(随笔)龟兔赛跑(多线程调用同一资源时一个线程结束时其他线程保持运行)

问题：当其一线程结束运行后其他线程保持运行而非结束

现象：控制台会输出两次the winner is:xxx

代码如下

package com.demo01;
 
/**
 * TODO 模拟归途赛跑
 *
 * @author pangyangjian
 * @since 2023/8/16 16:10
 */
public class TextThread_5 implements Runnable {
	
	@Override
	public void run() {
		for (int i = 0; i <= 200; i++) {
			System.out.println(Thread.currentThread().getName() + "跑了" + i + "步");
			if(!gameOver(i)){
				break;
			}
		}
	}
	
	public boolean gameOver(int step) {
		if (step == 200) {
			System.out.println("the winner is:" + Thread.currentThread().getName());
			return false;
		}
		return true;
	}
	
	public static void main(String[] args) {
		TextThread_5 race = new TextThread_5();
		new Thread(race, "Rabbit").start();
		new Thread(race, "Turtle").start();
	}
}

回答：当一个线程结束后，另一个线程并不会立即结束的原因是，gameOver()方法返回true时，循环会继续执行。
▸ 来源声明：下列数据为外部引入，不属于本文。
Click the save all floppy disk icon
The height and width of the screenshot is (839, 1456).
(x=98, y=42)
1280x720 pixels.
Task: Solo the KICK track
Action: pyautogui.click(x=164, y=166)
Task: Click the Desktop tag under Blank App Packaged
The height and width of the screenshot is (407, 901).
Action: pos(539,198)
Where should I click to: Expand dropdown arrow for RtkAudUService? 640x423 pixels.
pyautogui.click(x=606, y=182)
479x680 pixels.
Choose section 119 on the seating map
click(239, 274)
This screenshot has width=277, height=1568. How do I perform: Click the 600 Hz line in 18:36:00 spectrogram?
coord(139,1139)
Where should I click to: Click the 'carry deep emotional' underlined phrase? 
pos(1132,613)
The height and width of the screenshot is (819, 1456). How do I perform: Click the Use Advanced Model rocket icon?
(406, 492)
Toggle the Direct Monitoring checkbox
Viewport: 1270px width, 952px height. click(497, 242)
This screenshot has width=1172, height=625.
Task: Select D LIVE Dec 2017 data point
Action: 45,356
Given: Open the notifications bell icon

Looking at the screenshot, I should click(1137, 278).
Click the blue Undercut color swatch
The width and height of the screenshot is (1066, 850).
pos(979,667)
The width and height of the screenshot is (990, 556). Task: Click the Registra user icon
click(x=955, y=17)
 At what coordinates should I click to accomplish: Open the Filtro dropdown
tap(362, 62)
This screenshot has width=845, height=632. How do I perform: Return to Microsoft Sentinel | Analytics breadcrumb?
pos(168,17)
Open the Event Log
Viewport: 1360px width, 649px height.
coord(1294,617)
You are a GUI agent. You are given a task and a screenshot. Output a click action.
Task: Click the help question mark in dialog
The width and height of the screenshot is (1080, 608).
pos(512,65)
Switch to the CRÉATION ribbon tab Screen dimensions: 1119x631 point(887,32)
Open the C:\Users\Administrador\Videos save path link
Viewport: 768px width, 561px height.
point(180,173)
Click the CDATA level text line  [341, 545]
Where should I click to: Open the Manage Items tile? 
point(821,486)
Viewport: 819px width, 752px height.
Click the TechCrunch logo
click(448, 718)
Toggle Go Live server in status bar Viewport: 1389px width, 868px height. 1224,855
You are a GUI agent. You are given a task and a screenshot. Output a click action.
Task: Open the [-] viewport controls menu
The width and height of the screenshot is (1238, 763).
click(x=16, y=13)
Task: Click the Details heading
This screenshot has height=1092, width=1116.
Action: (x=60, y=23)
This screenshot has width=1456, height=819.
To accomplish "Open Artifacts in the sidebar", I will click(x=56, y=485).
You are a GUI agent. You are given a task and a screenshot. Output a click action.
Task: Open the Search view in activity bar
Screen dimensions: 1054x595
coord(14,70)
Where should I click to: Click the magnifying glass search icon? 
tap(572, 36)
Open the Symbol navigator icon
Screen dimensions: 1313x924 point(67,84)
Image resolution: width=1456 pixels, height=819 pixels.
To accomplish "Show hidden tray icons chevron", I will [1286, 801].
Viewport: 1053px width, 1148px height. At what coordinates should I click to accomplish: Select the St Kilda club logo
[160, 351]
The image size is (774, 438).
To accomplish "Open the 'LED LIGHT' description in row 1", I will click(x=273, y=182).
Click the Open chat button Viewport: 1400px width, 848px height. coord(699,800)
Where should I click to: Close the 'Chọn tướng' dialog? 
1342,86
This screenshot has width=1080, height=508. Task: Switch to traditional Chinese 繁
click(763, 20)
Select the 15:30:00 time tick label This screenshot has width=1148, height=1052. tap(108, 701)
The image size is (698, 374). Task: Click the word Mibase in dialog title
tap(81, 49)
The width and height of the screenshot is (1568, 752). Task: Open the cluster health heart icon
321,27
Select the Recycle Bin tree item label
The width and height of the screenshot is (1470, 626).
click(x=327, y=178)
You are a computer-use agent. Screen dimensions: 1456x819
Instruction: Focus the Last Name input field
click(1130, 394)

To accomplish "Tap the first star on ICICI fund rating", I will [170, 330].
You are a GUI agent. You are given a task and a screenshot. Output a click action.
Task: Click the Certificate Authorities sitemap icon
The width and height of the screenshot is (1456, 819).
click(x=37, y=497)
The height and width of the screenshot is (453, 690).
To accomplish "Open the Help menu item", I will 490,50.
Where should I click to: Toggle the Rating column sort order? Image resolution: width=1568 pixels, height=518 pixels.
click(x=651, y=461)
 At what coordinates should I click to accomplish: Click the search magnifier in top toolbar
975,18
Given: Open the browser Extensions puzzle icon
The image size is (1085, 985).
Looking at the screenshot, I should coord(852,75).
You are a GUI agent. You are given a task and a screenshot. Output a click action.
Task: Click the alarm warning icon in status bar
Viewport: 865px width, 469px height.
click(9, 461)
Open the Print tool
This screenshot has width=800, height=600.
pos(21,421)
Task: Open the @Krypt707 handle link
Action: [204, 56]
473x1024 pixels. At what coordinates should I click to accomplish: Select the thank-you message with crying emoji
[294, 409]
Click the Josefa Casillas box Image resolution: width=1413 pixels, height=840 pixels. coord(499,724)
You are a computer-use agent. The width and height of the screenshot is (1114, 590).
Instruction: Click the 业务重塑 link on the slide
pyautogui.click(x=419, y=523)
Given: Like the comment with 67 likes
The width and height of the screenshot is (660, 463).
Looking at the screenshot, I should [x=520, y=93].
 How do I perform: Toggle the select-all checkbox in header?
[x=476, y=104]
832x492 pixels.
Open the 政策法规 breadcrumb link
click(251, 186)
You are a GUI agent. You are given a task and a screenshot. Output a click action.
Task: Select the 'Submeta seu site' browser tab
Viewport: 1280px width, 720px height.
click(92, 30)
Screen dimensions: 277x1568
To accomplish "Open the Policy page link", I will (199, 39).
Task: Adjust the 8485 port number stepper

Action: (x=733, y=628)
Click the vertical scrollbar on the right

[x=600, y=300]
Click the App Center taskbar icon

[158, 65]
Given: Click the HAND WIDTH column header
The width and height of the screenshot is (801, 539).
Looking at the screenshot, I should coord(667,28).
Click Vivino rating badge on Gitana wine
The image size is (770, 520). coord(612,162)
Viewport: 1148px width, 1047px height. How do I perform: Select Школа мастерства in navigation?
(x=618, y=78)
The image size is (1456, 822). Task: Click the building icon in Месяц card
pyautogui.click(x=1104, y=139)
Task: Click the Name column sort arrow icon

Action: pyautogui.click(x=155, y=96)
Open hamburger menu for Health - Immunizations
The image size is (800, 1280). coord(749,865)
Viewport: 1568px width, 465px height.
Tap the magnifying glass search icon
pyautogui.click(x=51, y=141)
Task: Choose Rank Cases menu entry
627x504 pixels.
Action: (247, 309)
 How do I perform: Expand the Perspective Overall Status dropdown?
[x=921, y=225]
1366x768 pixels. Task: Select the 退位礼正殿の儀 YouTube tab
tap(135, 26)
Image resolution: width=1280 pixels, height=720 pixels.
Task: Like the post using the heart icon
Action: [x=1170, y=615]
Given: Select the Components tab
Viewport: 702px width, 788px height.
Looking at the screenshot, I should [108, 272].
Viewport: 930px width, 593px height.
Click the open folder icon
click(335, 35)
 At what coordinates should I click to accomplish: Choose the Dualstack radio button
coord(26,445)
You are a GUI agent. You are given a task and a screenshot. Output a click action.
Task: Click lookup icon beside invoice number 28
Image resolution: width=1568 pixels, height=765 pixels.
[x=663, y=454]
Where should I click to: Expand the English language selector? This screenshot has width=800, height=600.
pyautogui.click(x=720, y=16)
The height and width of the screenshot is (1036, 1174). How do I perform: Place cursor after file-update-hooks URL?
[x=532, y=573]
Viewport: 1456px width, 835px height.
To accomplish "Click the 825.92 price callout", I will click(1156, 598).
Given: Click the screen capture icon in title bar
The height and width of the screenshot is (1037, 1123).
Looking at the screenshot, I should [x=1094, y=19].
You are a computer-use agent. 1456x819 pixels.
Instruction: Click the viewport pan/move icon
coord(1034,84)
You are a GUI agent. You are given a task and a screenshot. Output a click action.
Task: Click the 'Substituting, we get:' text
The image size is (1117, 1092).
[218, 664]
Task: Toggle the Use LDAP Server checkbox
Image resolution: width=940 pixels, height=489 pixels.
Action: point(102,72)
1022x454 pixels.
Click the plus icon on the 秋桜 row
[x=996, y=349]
即使一个线程已经达到了step == 200的条件，另一个线程仍然可以继续打印输出。
解决方法：通过共享的标志变量来控制两个线程的结束。可以将标志变量放在TextThread_5类的成员变量中。

改进后代码如下

package com.demo01;
 
/**
 * TODO 模拟归途赛跑
 *
 * @author pangyangjian
 * @since 2023/8/16 16:10
 */
public class TextThread_5 implements Runnable {
	private volatile boolean gameOver = false;
	
	@Override
	public void run() {
		for (int i = 0; i <= 200; i++) {
			System.out.println(Thread.currentThread().getName() + "跑了" + i + "步");
			if (!gameOver(i)) {
				break;
			}
			if ("Rabbit".equals(Thread.currentThread().getName()) && i % 100 == 0) {
				try {
					Thread.sleep(1);
				} catch (InterruptedException e) {
					e.printStackTrace();
				}
			}
		}
	}
	
	public synchronized boolean gameOver(int step) {
		if (gameOver) {
			return false;
		}
		if (step >= 200) {
			System.out.println("the winner is:" + Thread.currentThread().getName());
			gameOver = true;
			return false;
		}
		return true;
	}
	
	public static void main(String[] args) {
		TextThread_5 race = new TextThread_5();
		new Thread(race, "Rabbit").start();
		new Thread(race, "Turtle").start();
	}
}